**What needs to be done:** What you output must be the exact lines from the first line of the data through the one holding "Politique de qualité éditoriale (65, 1920)", with no pictures.

**Exercise material:**

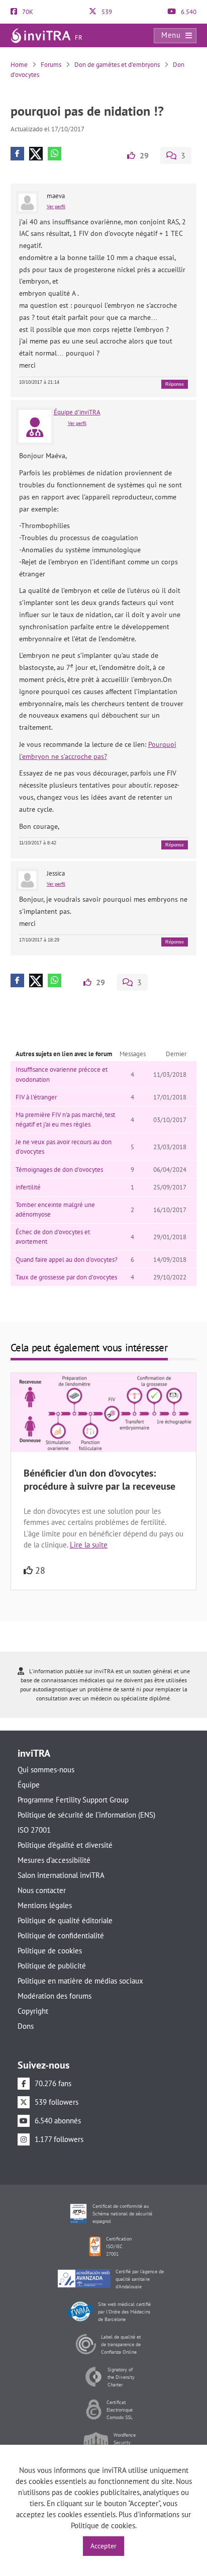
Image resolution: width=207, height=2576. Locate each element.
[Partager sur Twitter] (36, 153)
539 (106, 12)
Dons (26, 2026)
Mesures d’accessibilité (54, 1860)
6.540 (187, 12)
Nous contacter (42, 1890)
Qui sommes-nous (46, 1769)
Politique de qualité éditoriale (65, 1920)
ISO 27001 (34, 1830)
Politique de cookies (50, 1950)
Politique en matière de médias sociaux (80, 1981)
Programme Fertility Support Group (73, 1800)
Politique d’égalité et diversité (65, 1845)
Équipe (29, 1784)
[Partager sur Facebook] (17, 153)
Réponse (174, 384)
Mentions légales (45, 1905)
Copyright (33, 2011)
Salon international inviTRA (61, 1875)
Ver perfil (56, 206)
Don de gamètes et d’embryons (117, 64)
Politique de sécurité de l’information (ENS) (86, 1815)
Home (19, 64)
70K (27, 12)
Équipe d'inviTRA (77, 412)
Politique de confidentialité (61, 1935)
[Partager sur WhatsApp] (54, 153)
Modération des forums (54, 1996)
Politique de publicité (52, 1965)
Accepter (103, 2545)
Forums (51, 64)
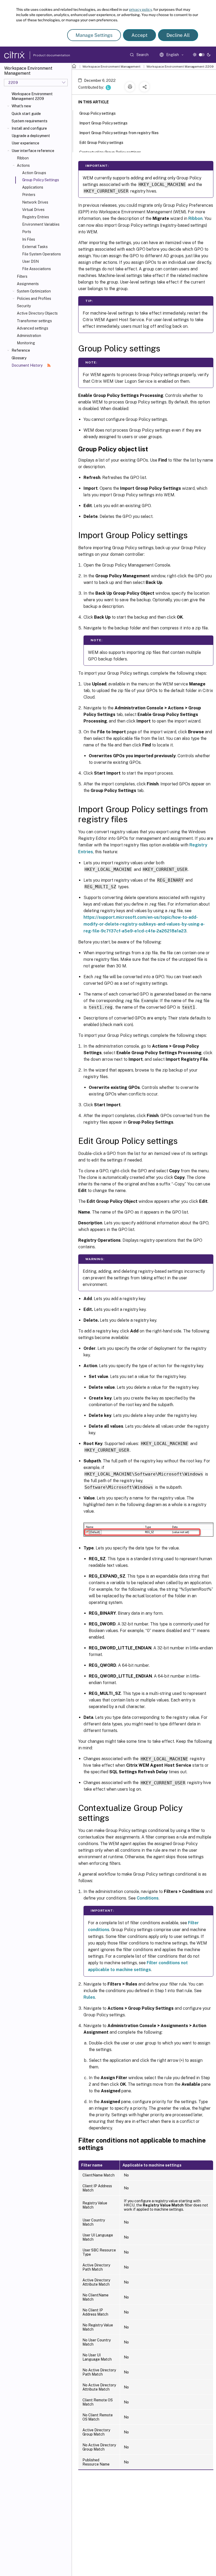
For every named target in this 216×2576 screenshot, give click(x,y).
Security (24, 306)
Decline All (178, 35)
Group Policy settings (97, 113)
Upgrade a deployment (31, 136)
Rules (89, 1997)
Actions (23, 165)
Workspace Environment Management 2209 (32, 96)
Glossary (19, 358)
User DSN (30, 261)
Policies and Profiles (34, 298)
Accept (139, 35)
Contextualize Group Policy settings (110, 152)
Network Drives (35, 202)
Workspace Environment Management (111, 66)
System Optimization (34, 291)
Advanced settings (32, 328)
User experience (25, 143)
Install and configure (29, 128)
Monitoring (26, 343)
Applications (32, 187)
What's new (21, 106)
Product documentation (45, 55)
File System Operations (41, 254)
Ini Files (28, 239)
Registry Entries (35, 217)
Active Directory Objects (37, 313)
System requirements (29, 121)
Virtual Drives (33, 210)
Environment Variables (41, 224)
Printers (28, 195)
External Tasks (35, 247)
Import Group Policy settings (103, 123)
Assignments (28, 284)
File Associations (36, 269)
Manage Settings (94, 35)
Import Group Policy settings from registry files (119, 133)
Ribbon (23, 158)
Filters (22, 276)
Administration (29, 336)
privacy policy (140, 9)
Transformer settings (34, 321)
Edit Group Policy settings (101, 142)
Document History (27, 365)
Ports (26, 232)
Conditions (148, 1898)
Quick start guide (26, 114)
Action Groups (34, 173)
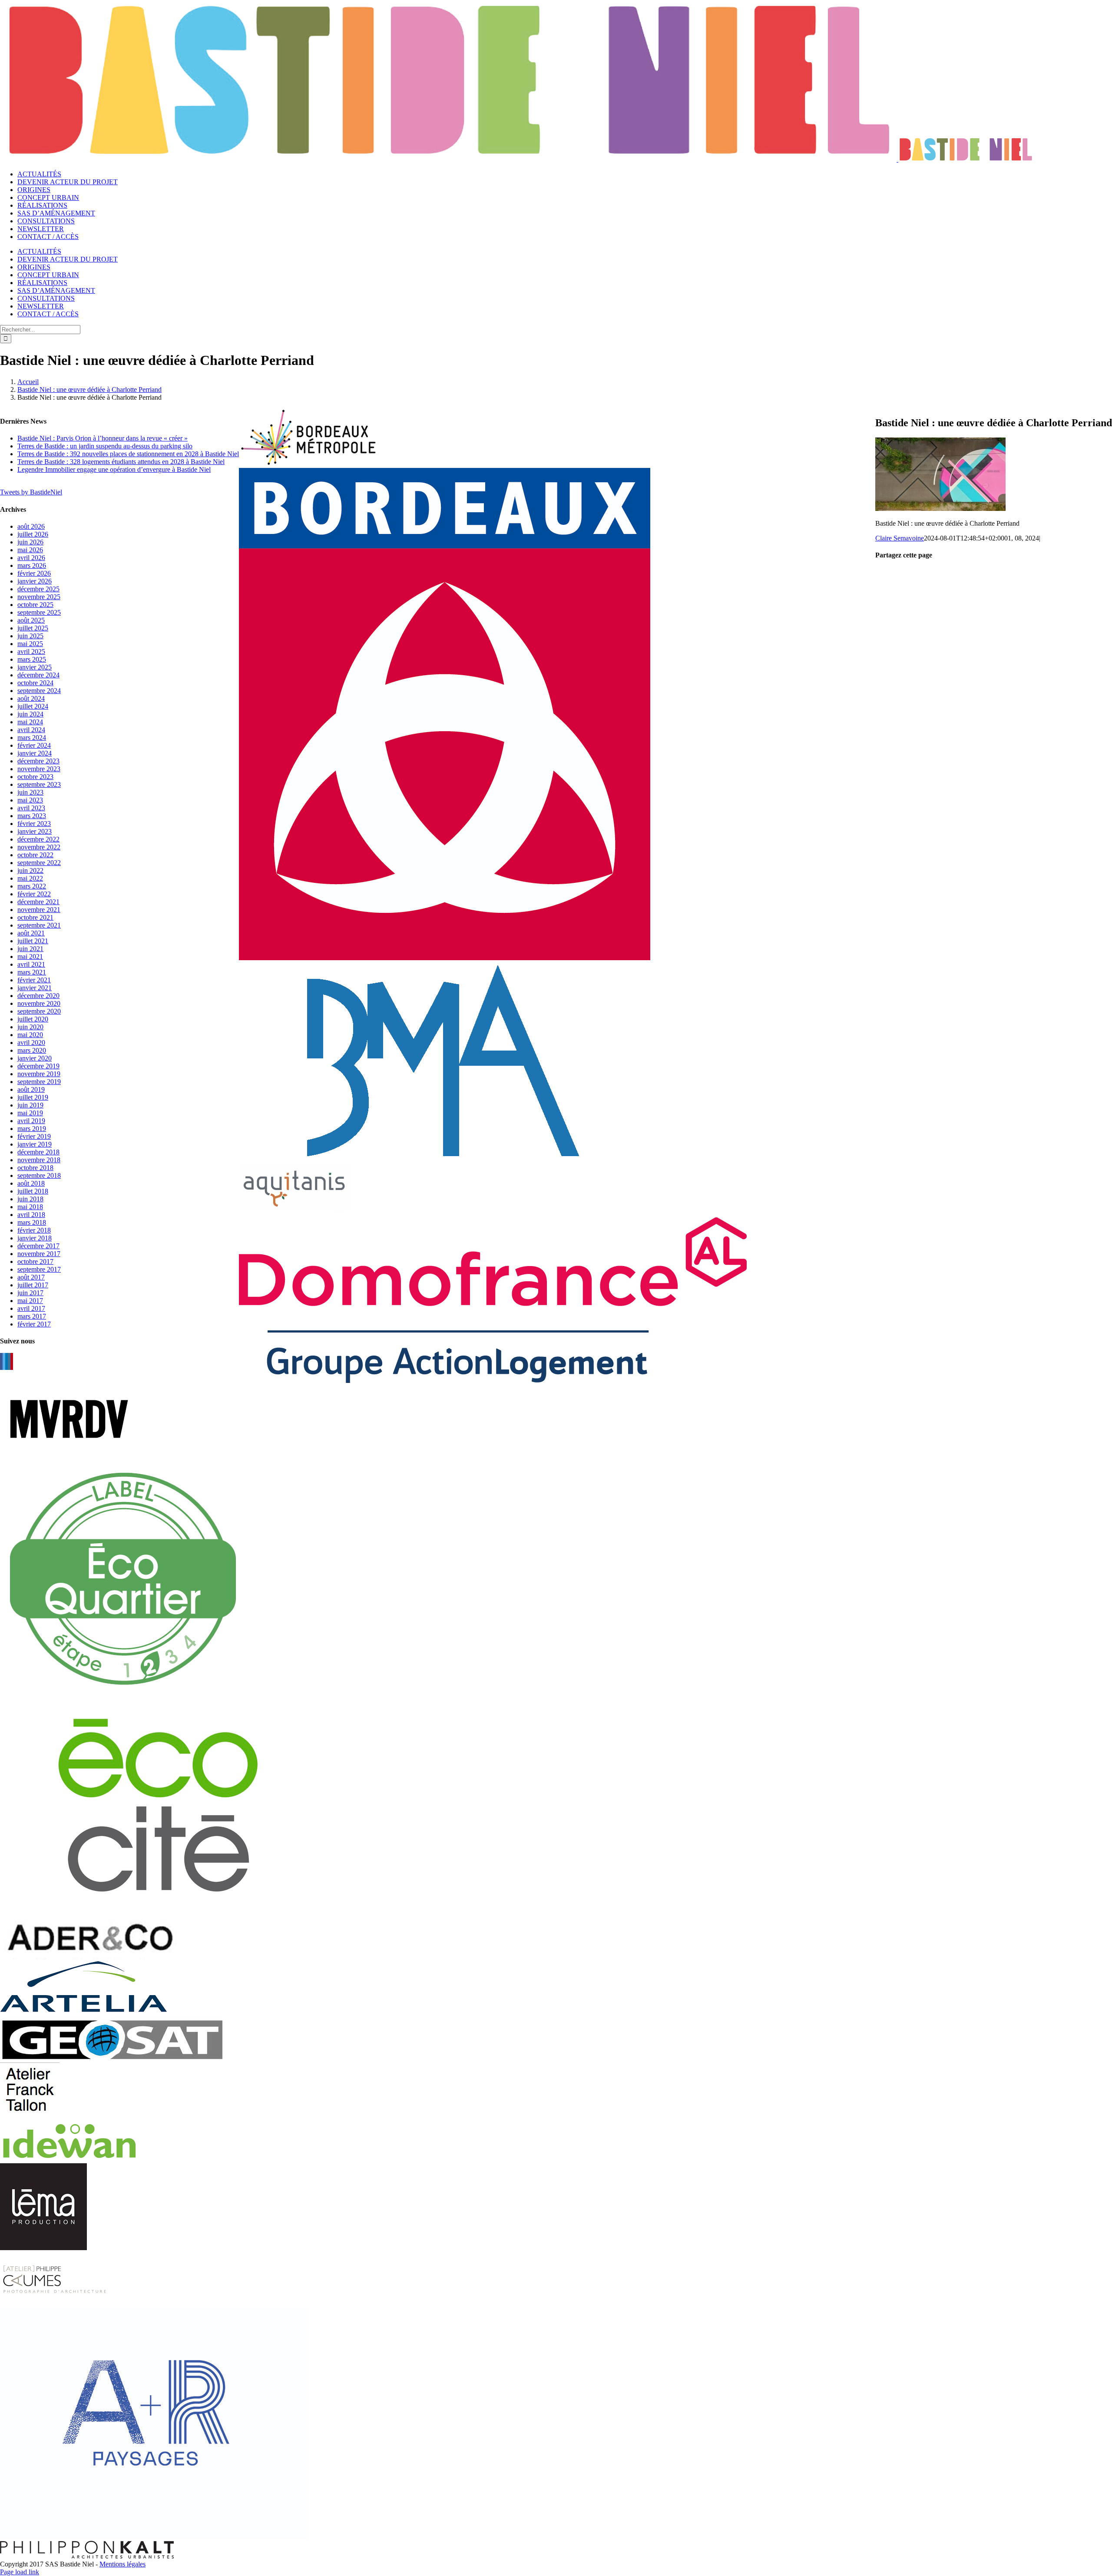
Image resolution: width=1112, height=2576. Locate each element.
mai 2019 (30, 1113)
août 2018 (31, 1183)
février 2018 (34, 1230)
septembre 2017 (39, 1269)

**Response to the task:**
Image resolution: width=207, height=2576. Locate each element.
[Partager sur Twitter] (36, 153)
539 (106, 12)
Dons (26, 2026)
Mesures d’accessibilité (54, 1860)
6.540 (187, 12)
Nous contacter (42, 1890)
Qui sommes-nous (46, 1769)
Politique de qualité éditoriale (65, 1920)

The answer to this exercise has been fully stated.